Вода в бассейне сегодня пахнет огурцом.
Арбузом?
Морем; она пахнет морем, которое пахнет огурцом и арбузом.
Плавала и думала: мне не что жаловаться - я повидала прекрасные страны и чудесные города, которые имеют полные основания сниться не только мне; знала влюбленности и любови взаимные - и безответные, а оттого ещё более прекрасные.
Не было одного: того чудесного резонанса, который только и дают в одном флаконе яркое чувство и волшебное место. Чтоб бабочки внутри - и «Штиль» Айвазовского снаружи, чтоб на третьей площадке Эйфелевой башни - кольцо или просто киношный поцелуй; чтоб из-за горизонта титры вот-вот... Всего этого дурацкого, ванильного, банального - не было. И я страшно сожалею об этом.
В юности самую возможность подобного отменяли вживлённые в мозг табу, в молодости - безденежье; зрелость постепенно приучила к мысли, что есть дела и поважнее. Все, абсолютно все кандидаты сжимать мою трепещущую ладонь при свете закатного солнца вечно оказывались безбожно заняты, чтобы заниматься подобными глупостями. Наедине с собой я пила кофе (десятки чашек!) в «Прокофии» на канале Грибоедова, спускалась в башню Микерина, запивала молоком божественную булку на траве с видом на Мондзее и с риском сломать шею пыталась охватить взглядом Саграду Фамилию. Порой я думаю, что и мой сын - попытка обрести товарища по путешествиям, однако он всё ещё слишком мал: вернувшись от кратера Этны, он сообщил мне, что главным событием поездки стал для него голубой надувной шарик, случайно увиденный в окне курортного городка.
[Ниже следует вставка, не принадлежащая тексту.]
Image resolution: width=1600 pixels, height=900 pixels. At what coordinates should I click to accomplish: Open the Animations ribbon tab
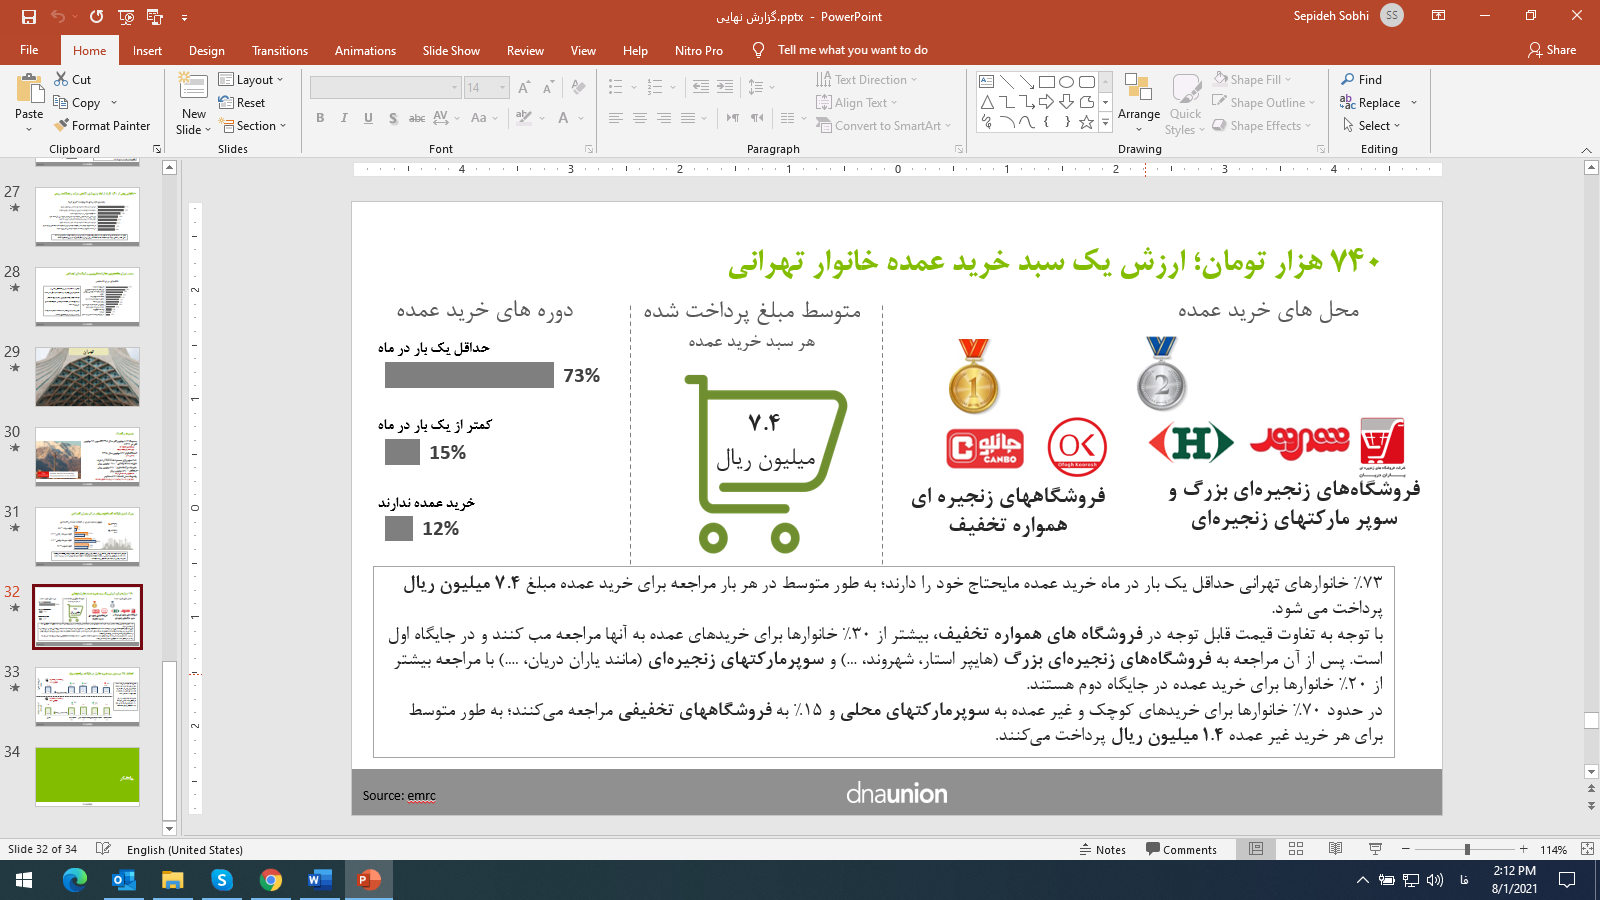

Разумеется, он вырастет - но как только это случится, я сама настою на том, чтобы он путешествовал с той, которая сможет подарить ему тот волшебный резонанс, что со мною так и не случился.
Но я не теряю надежды. Даже так: планирую.
Я планирую, что в старости - ибо настоящая любовь, как пишет Жванецкий, бывает только в старости, когда никому больше кроме друг друга не нужны; так вот однажды в старости мы с тобой прибудем на этот или какой-нибудь другой берег, бросим вещи в отеле и почти бегом спустимся к набережной, чтобы успеть к ежевечернему закатному представлению. Стремительно, но при этом величественно раскалённый алый шар опустится в - тихие? пусть будут тихие! - воды, и нам покажется, будто мы слышим негромкое шипение.
- Что? - спрошу я.
- Ничего.
- Давай, скажи!
И ты усмехнёшься, закуривая:
- А ты стала поэтом!
- Всегда была, - пожму я плечами.
И стараясь не думать о том, что это, возможно, было признание, я буду стоять у кромки воды, планируя новый маршрут и сочиняя какой-нибудь следующий текст для тебя, мой старый, мой добрый, мой глупый, мой прекрасный друг.